WELCOME FRIENDS, FAMILY & FACULTY!

This blog is an art history experiment for our Italian Renaissance travel course. We hope that you, our visitors, will not only take some time to read about what we are studying, but will ALSO feel free to make comments or ask us questions...especially after we see (most of) these things in person. As we travel, we will offer personal reflections on our experiences. After we fly out on the 17th, follow us as we visit Rome (May 18-20), Florence (20-24), and Venice (24-25). We return on Thursday, May 26...just in time for the holiday weekend.

Saturday, June 18, 2011

The Liberation of St. Peter from Prison


The four walls of the room of Heliodorus display four of Raphael’s masterpieces. As I stood in the middle of a room originally intended for private audiences with the Pope, surrounded by Raphael, one piece managed to stand out; the Liberation of St. Peter from prison.
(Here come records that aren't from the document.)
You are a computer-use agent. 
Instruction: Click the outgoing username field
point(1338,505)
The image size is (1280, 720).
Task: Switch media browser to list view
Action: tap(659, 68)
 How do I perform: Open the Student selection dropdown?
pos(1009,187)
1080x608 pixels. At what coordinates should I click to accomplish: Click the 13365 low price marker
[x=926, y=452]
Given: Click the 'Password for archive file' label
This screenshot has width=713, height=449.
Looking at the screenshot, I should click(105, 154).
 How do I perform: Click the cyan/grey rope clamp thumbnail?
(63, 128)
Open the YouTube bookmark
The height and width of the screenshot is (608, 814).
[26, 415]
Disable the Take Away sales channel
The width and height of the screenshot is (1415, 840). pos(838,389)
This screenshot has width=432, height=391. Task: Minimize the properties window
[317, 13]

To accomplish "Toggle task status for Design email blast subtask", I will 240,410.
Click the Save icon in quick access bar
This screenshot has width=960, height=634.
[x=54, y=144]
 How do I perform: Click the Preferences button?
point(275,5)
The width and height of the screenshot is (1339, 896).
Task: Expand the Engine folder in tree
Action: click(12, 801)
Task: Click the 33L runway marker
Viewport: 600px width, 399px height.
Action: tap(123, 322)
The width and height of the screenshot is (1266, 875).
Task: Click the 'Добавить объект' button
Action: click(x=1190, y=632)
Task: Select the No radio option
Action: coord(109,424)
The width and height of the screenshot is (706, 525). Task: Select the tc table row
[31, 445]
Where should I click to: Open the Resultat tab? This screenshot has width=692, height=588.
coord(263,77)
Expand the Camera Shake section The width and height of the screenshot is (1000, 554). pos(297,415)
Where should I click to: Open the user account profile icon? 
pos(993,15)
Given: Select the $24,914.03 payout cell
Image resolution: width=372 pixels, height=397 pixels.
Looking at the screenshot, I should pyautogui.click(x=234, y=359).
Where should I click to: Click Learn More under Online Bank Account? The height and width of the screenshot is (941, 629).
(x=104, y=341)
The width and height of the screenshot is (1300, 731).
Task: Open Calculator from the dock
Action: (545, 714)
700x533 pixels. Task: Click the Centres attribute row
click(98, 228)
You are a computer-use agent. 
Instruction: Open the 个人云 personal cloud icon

In researching this peace I had learned that it was a revolutionary study in night lighting. A nighttime scene didn’t seem like that big of a deal to me when reading about it, after all they are pretty common now. However, Raphael was not only the first to explore the concept, but he mastered it. It is not simply that the lighting used in the painting is different from his others, or even how it feels like you are looking into the night sky, but the lighting helps portray the quietness of night and the miraculous event taking place. The light appears bright and luminous. It is awesome, and I don’t mean the “dude, awesome” way that word tends to be thrown around, but you look up at it and are in awe. I stood there in a silent gaze. The way Raphael captured the beauty of light shining in the darkness of night through the moonlit sky and the majestic light of the angel truly had to be new and revolutionary.